**Stored data entries:**

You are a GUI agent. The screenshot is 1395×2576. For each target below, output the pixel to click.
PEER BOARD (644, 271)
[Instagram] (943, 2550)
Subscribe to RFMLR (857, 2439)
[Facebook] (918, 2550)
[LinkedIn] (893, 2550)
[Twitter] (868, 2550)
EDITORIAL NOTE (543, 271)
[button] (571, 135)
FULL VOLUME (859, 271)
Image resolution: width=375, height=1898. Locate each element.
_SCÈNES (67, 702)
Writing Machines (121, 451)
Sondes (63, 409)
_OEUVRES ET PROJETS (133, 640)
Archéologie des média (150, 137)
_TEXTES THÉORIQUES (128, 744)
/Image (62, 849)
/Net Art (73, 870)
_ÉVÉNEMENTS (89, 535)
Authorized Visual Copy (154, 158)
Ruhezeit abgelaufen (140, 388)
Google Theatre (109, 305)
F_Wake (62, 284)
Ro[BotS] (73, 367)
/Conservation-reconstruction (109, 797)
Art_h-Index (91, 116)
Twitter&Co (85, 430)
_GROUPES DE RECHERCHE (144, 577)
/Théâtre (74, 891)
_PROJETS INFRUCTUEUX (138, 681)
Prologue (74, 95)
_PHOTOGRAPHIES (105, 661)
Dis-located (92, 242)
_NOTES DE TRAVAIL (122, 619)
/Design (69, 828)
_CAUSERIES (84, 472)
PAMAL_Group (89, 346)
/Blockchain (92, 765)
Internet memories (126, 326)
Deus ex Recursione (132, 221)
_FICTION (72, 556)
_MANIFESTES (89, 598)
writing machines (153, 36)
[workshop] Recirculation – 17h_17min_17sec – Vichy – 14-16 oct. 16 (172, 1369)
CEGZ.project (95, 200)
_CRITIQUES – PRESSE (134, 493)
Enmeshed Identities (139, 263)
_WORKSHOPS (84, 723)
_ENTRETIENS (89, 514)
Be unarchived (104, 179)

**INSTRUCTIONS FOR THE TASK:** Write the records above out again, exactly as they are.

**REPLY:**
You are a GUI agent. The screenshot is 1395×2576. For each target below, output the pixel to click.
PEER BOARD (644, 271)
[Instagram] (943, 2550)
Subscribe to RFMLR (857, 2439)
[Facebook] (918, 2550)
[LinkedIn] (893, 2550)
[Twitter] (868, 2550)
EDITORIAL NOTE (543, 271)
[button] (571, 135)
FULL VOLUME (859, 271)
Image resolution: width=375, height=1898. Locate each element.
_SCÈNES (67, 702)
Writing Machines (121, 451)
Sondes (63, 409)
_OEUVRES ET PROJETS (133, 640)
Archéologie des média (150, 137)
_TEXTES THÉORIQUES (128, 744)
/Image (62, 849)
/Net Art (73, 870)
_ÉVÉNEMENTS (89, 535)
Authorized Visual Copy (154, 158)
Ruhezeit abgelaufen (140, 388)
Google Theatre (109, 305)
F_Wake (62, 284)
Ro[BotS] (73, 367)
/Conservation-reconstruction (109, 797)
Art_h-Index (91, 116)
Twitter&Co (85, 430)
_GROUPES DE RECHERCHE (144, 577)
/Théâtre (74, 891)
_PROJETS INFRUCTUEUX (138, 681)
Prologue (74, 95)
_PHOTOGRAPHIES (105, 661)
Dis-located (92, 242)
_NOTES DE TRAVAIL (122, 619)
/Design (69, 828)
_CAUSERIES (84, 472)
PAMAL_Group (89, 346)
/Blockchain (92, 765)
Internet memories (126, 326)
Deus ex Recursione (132, 221)
_FICTION (72, 556)
_MANIFESTES (89, 598)
writing machines (153, 36)
[workshop] Recirculation – 17h_17min_17sec – Vichy – 14-16 oct. 16 (172, 1369)
CEGZ.project (95, 200)
_CRITIQUES – PRESSE (134, 493)
Enmeshed Identities (139, 263)
_WORKSHOPS (84, 723)
_ENTRETIENS (89, 514)
Be unarchived (104, 179)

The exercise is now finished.